* _INFORMATION GIVEN_
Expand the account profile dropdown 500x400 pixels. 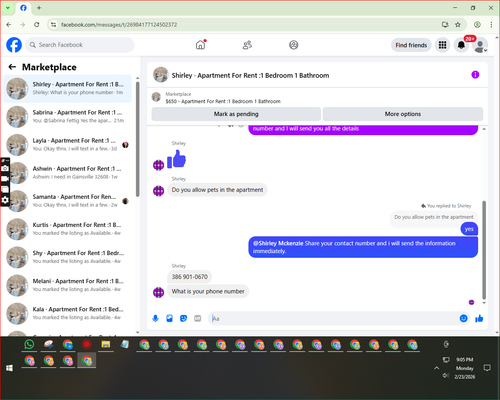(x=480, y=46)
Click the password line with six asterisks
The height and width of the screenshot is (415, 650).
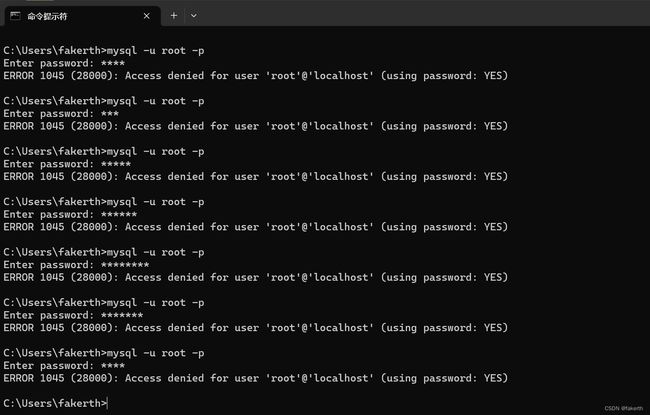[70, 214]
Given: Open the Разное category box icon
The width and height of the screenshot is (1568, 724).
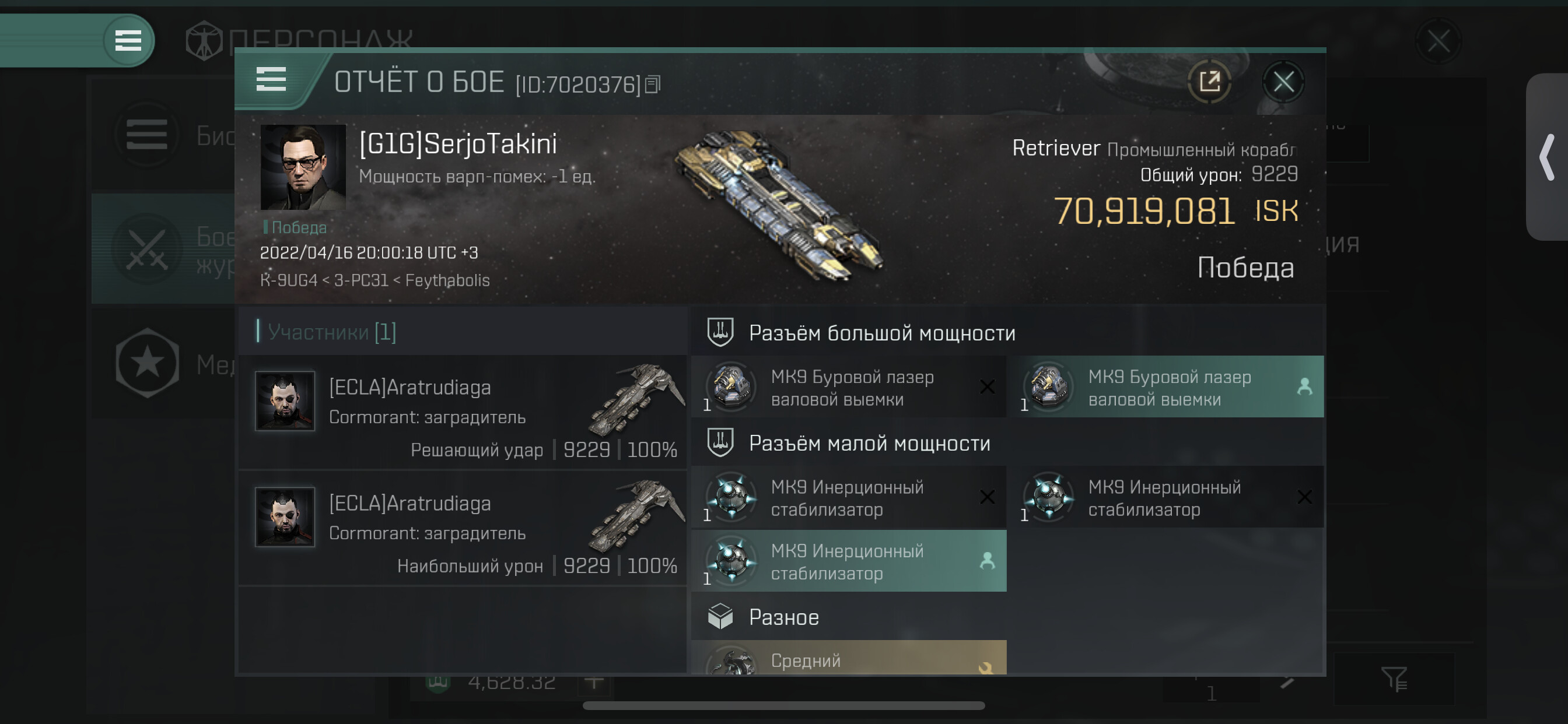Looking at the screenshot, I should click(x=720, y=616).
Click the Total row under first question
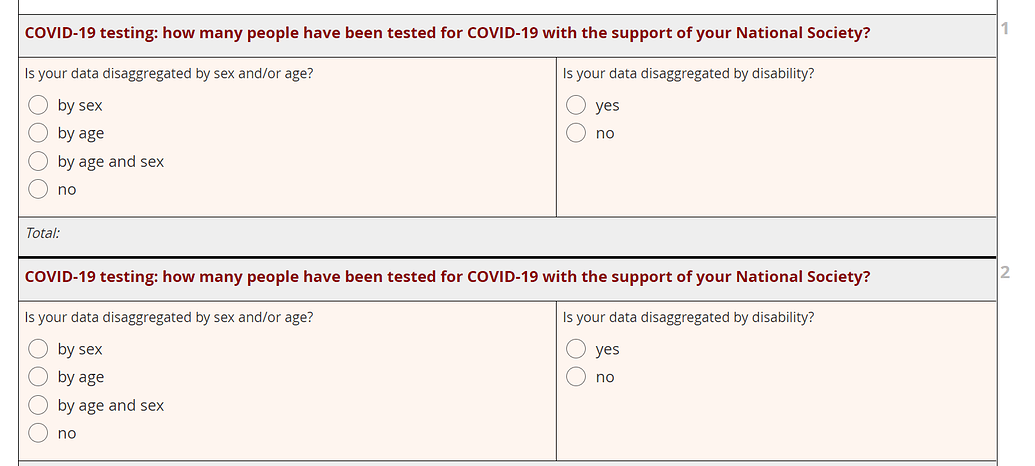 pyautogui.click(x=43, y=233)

* * *

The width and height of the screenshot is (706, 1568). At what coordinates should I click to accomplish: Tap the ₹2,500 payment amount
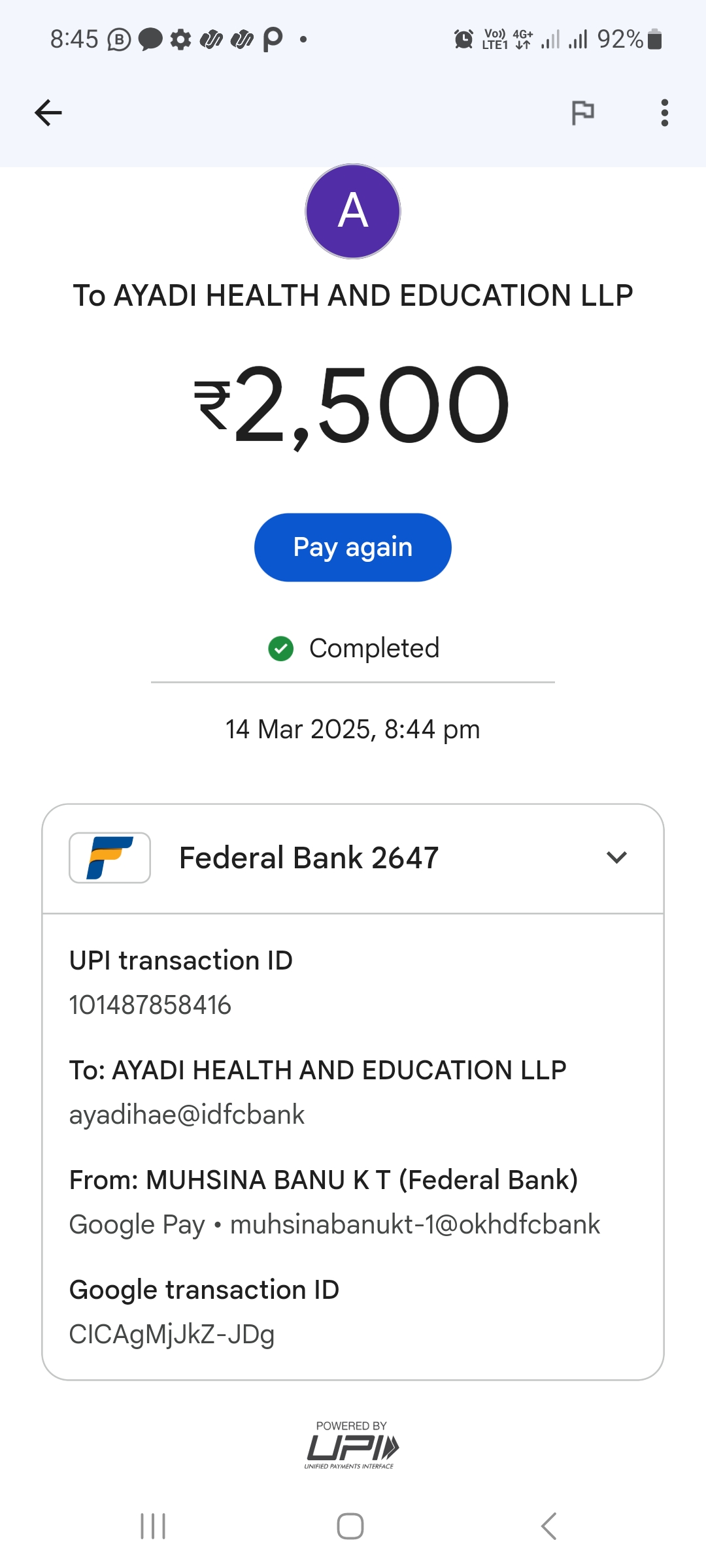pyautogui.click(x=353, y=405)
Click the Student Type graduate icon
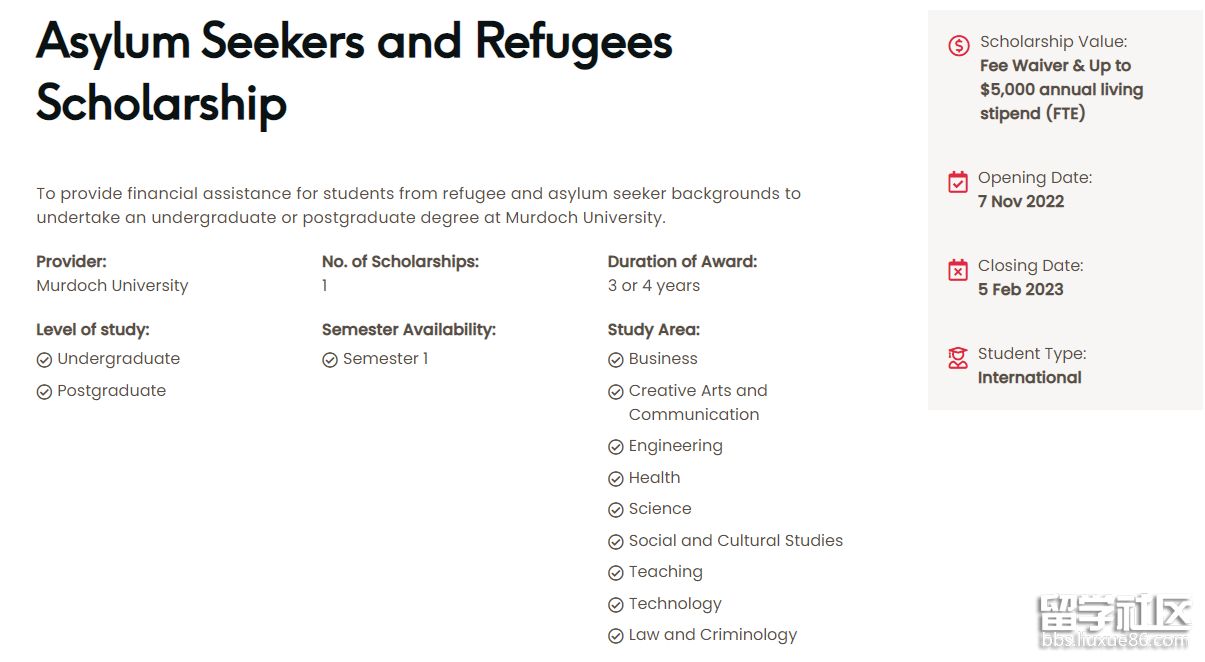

---

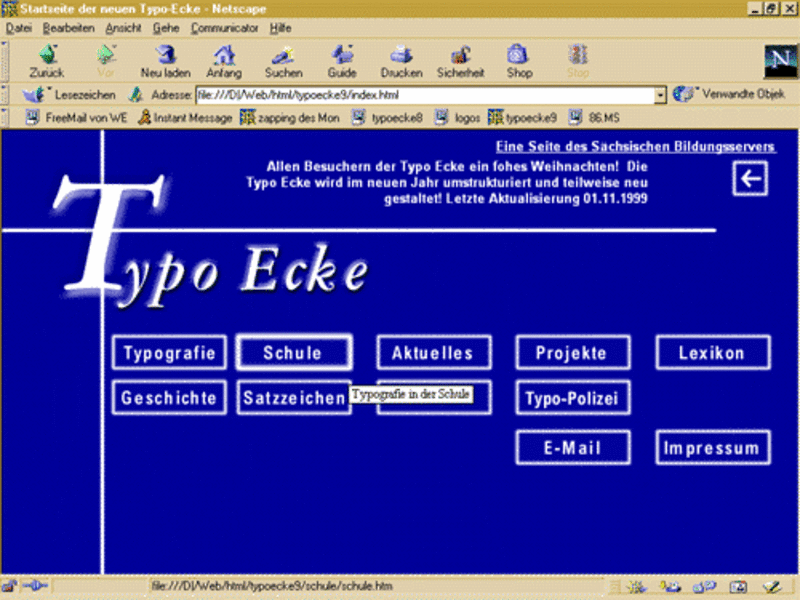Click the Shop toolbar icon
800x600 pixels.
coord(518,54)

* _WHAT IS REQUIRED_
Out of the records above, return only the lines from the one with "The width and height of the screenshot is (706, 1568)." through the one with "Click the Student Type graduate icon", exactly, and none of the pictures.

* _EXPECTED ANSWER_
The width and height of the screenshot is (706, 1568). At what coordinates should I click to accomplish: Tap the ₹2,500 payment amount
pyautogui.click(x=353, y=405)
Click the Student Type graduate icon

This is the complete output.